## WRITTEN EXERCISE
List every line of the material that contains the string "click". Case counts, so a line qualifies only if its letters match the string's capitalization.
*** LISTED ENTRIES
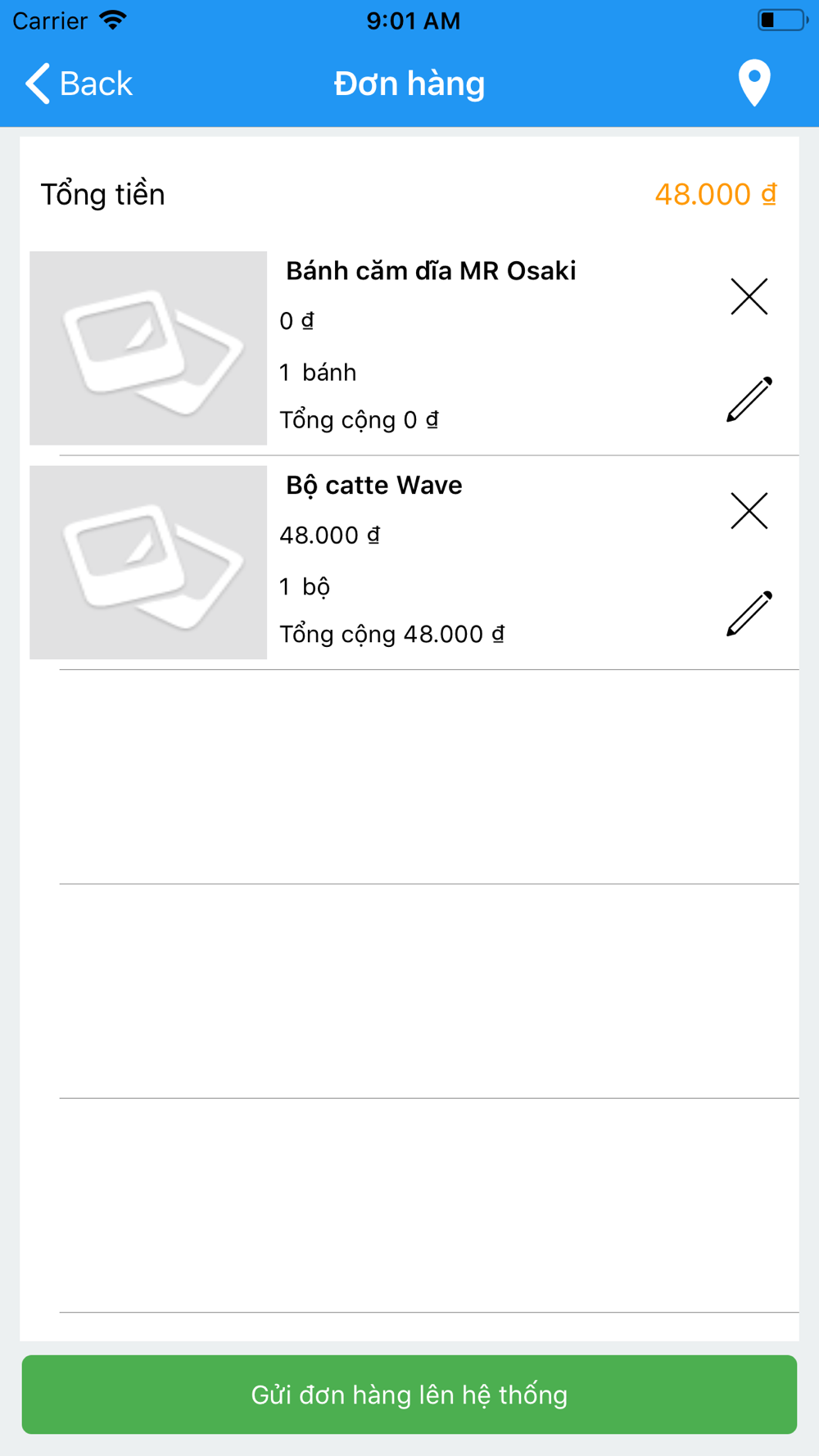Tap the 1 bộ quantity text
The width and height of the screenshot is (819, 1456).
point(305,587)
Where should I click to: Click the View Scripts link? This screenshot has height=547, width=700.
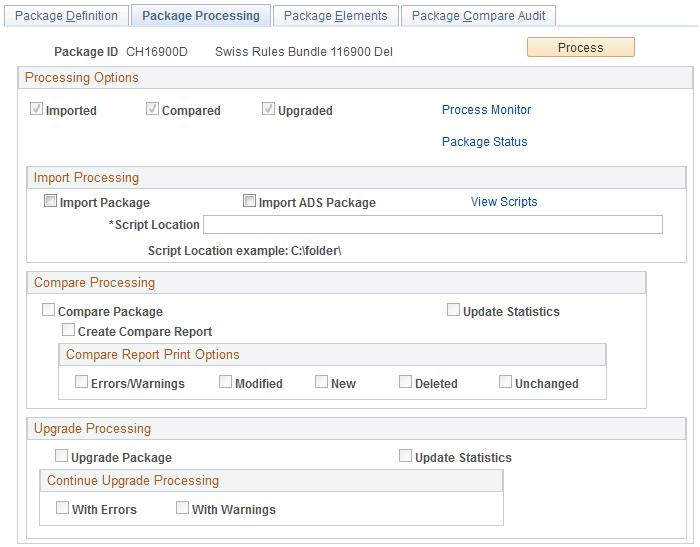point(504,202)
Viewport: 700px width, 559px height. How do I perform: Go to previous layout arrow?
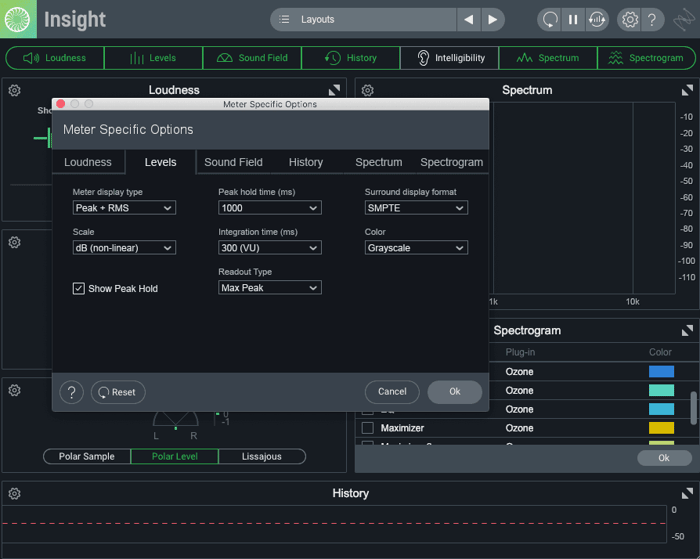[469, 20]
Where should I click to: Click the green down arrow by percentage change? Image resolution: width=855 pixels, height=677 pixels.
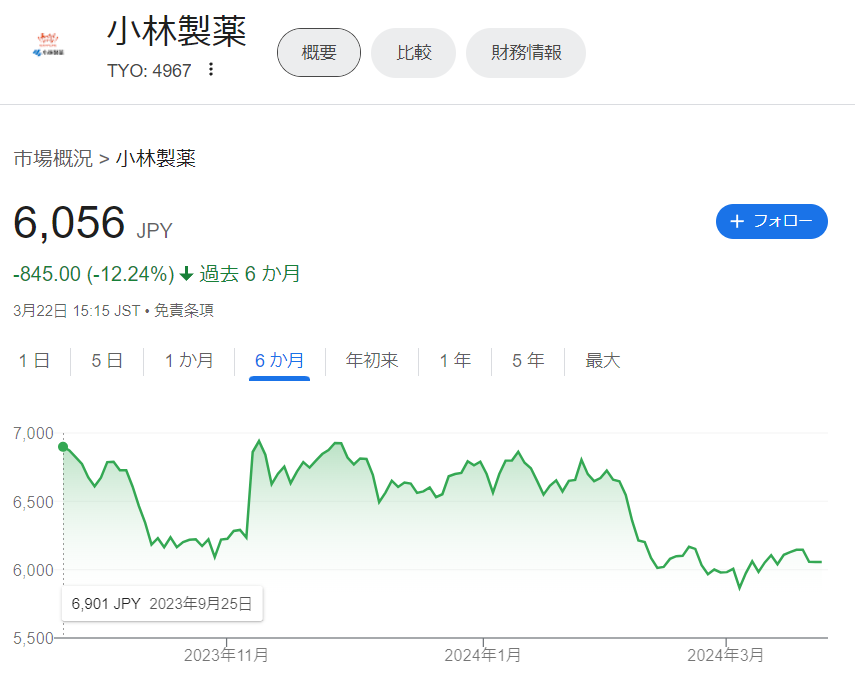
******
## WRITTEN SOLUTION
Where should I click to: Click the View Scripts link? This screenshot has height=547, width=700.
Where should I click to: Click the green down arrow by percentage change? Image resolution: width=855 pixels, height=677 pixels.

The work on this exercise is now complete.